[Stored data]
====

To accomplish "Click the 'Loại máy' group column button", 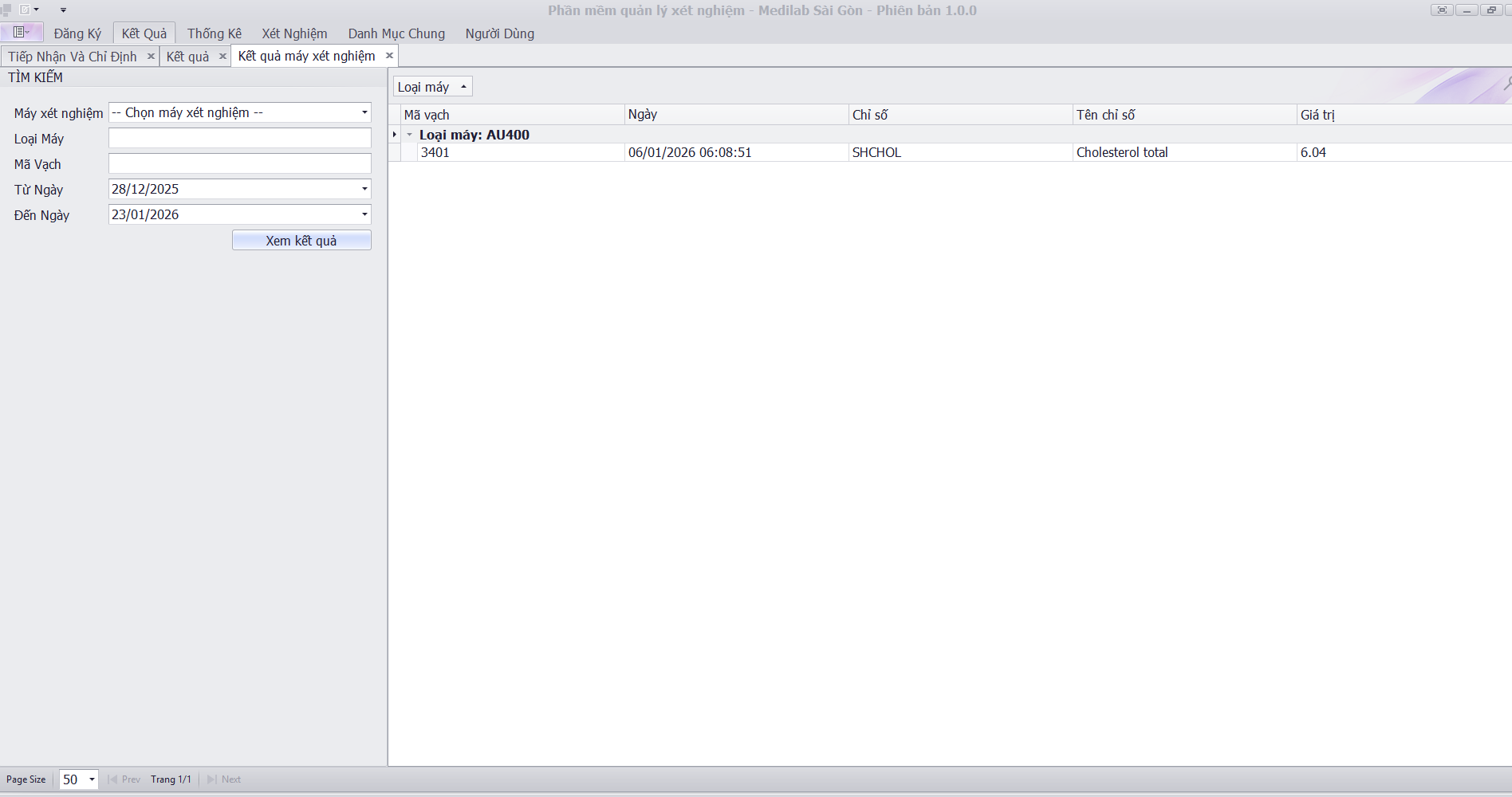I will click(x=431, y=87).
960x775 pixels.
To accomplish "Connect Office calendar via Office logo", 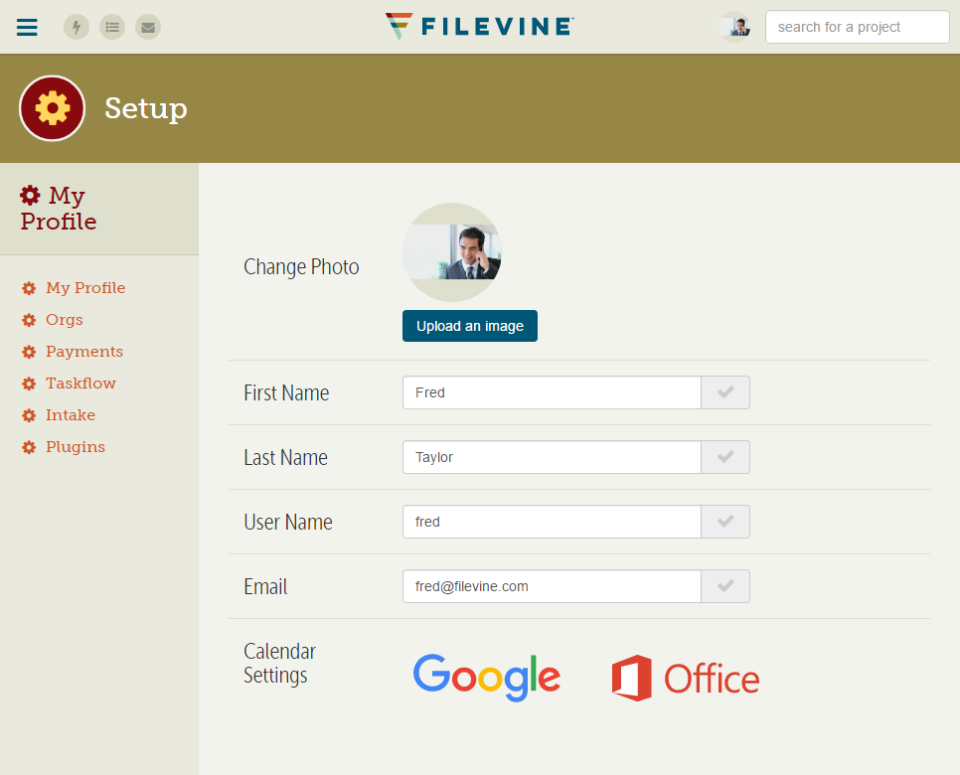I will (x=686, y=678).
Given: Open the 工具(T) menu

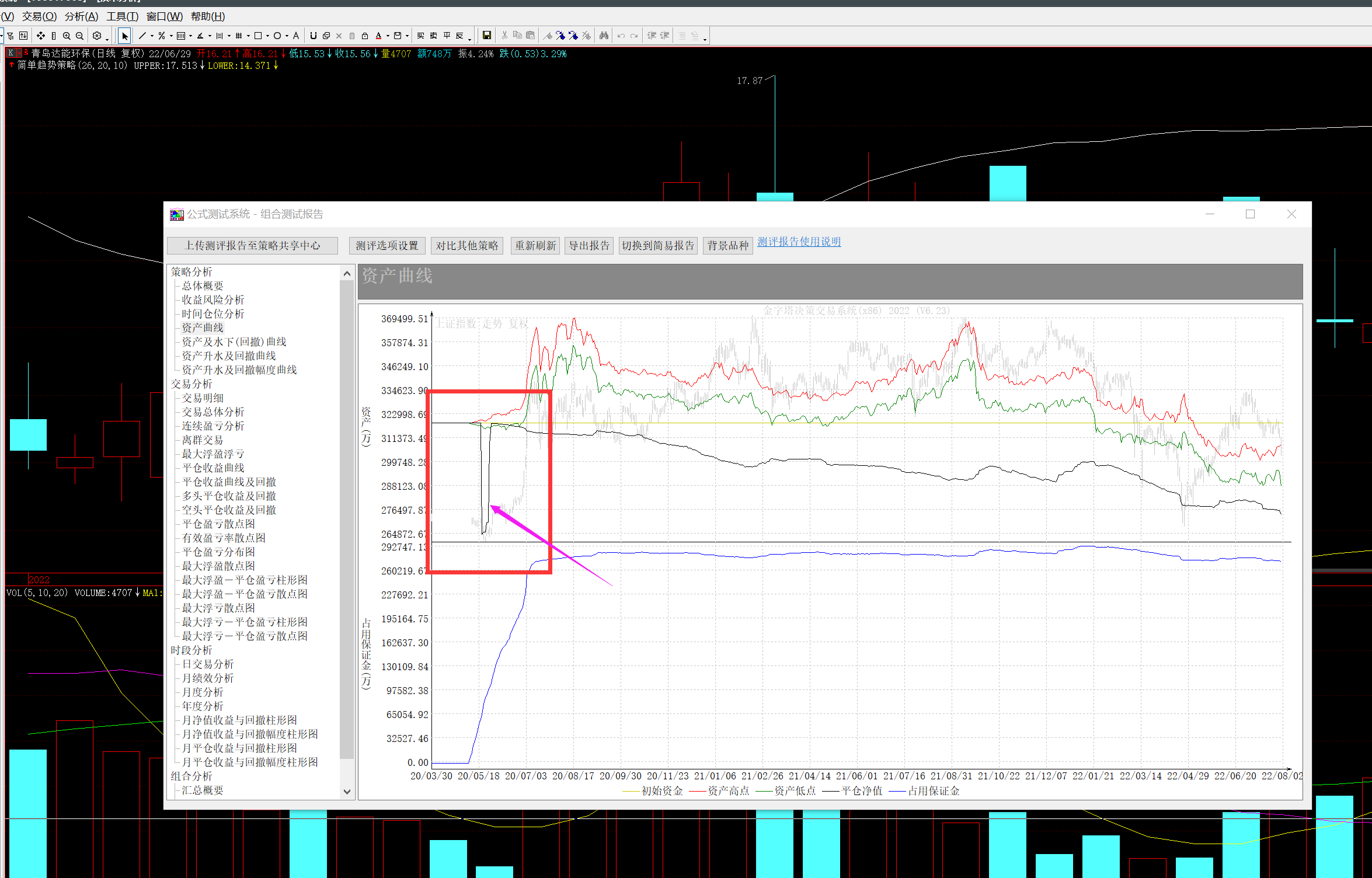Looking at the screenshot, I should [122, 16].
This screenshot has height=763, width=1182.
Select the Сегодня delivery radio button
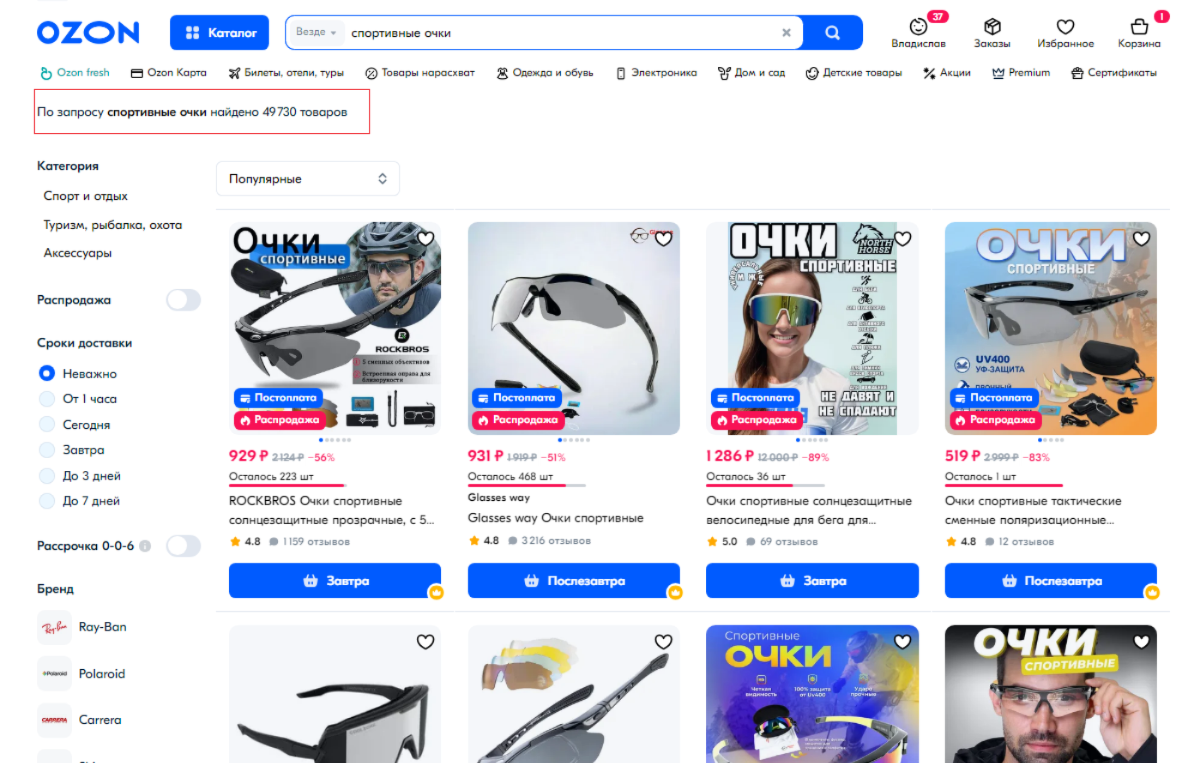[47, 424]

====

[What the exercise asks] Go to the line with "This screenshot has height=763, width=1182." in the entries above. Reproduce that line and each one after it to the end, exactly and without the pictures.

[Written answer]
This screenshot has height=763, width=1182.
Select the Сегодня delivery radio button
[47, 424]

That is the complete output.